Is Sampling Relevant in the Era of Big Data?

data mininglarge datasampling

Or more so "will it be"? Big Data makes statistics and relevant knowledge all the more important but seems to underplay Sampling Theory.

I've seen this hype around 'Big Data' and can't help wonder that "why" would I want to analyze everything? Wasn't there a reason for "Sampling Theory" to be designed/implemented/invented/discovered? I don't get the point of analyzing the entire 'population' of the dataset. Just because you can do it doesn't mean you should (Stupidity is a privilege but you shouldn't abuse it 🙂

So my question is this: Is it statistically relevant to analyze the entire data set? The best you could do would be to minimize error if you did sampling. But is the cost of minimizing that error really worth it? Is the "value of information" really worth the effort, time cost etc. that goes in analyzing big data over massively parallel computers?

Even if one analyzes the entire population, the outcome would still be at best a guess with a higher probability of being right.

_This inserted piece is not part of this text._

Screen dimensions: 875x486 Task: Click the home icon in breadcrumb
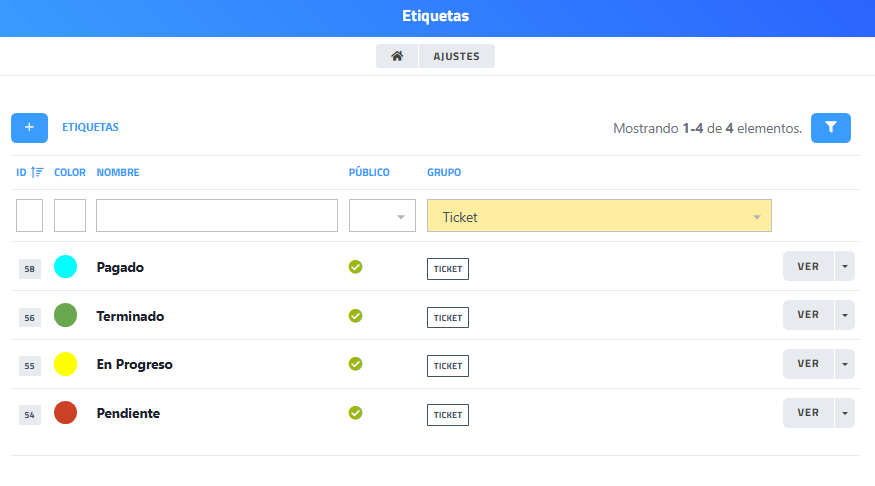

Probably a bit higher than sampling (or would it be a lot more?) Would the insight gained from analyzing the population vs analyzing the sample differ widely?

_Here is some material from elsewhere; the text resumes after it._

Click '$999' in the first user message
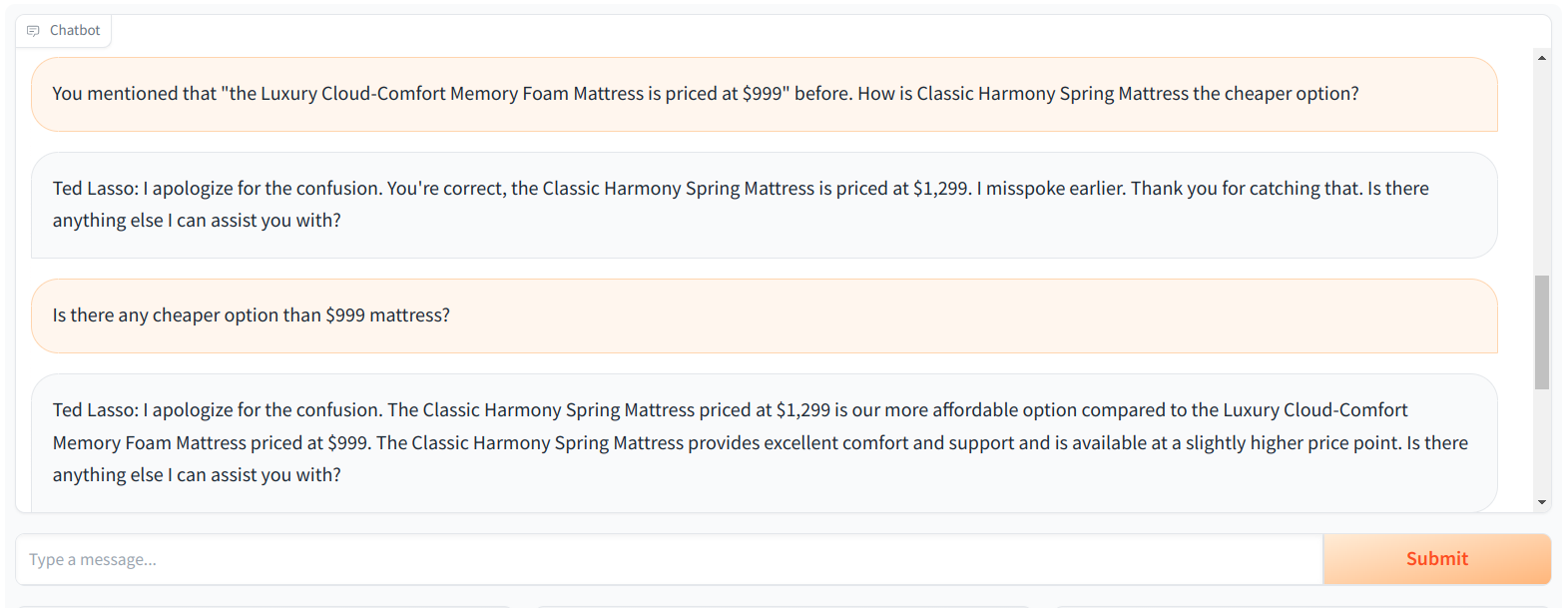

Or should we accept it as "times have changed"? Sampling as an activity could become less important given enough computational power 🙂

Note: I'm not trying to start a debate but looking for an answer to understand the why big data does what it does (i.e. analyze everything) and disregard the theory of sampling (or it doesn't?)

Best Answer

In a word, yes. I believe there are still clear situations where sampling is appropriate, within and without the "big data" world, but the nature of big data will certainly change our approach to sampling, and we will use more datasets that are nearly complete representations of the underlying population.

On sampling: Depending on the circumstances it will almost always be clear if sampling is an appropriate thing to do. Sampling is not an inherently beneficial activity; it is just what we do because we need to make tradeoffs on the cost of implementing data collection. We are trying to characterize populations and need to select the appropriate method for gathering and analyzing data about the population. Sampling makes sense when the marginal cost of a method of data collection or data processing is high. Trying to reach 100% of the population is not a good use of resources in that case, because you are often better off addressing things like non-response bias than making tiny improvements in the random sampling error.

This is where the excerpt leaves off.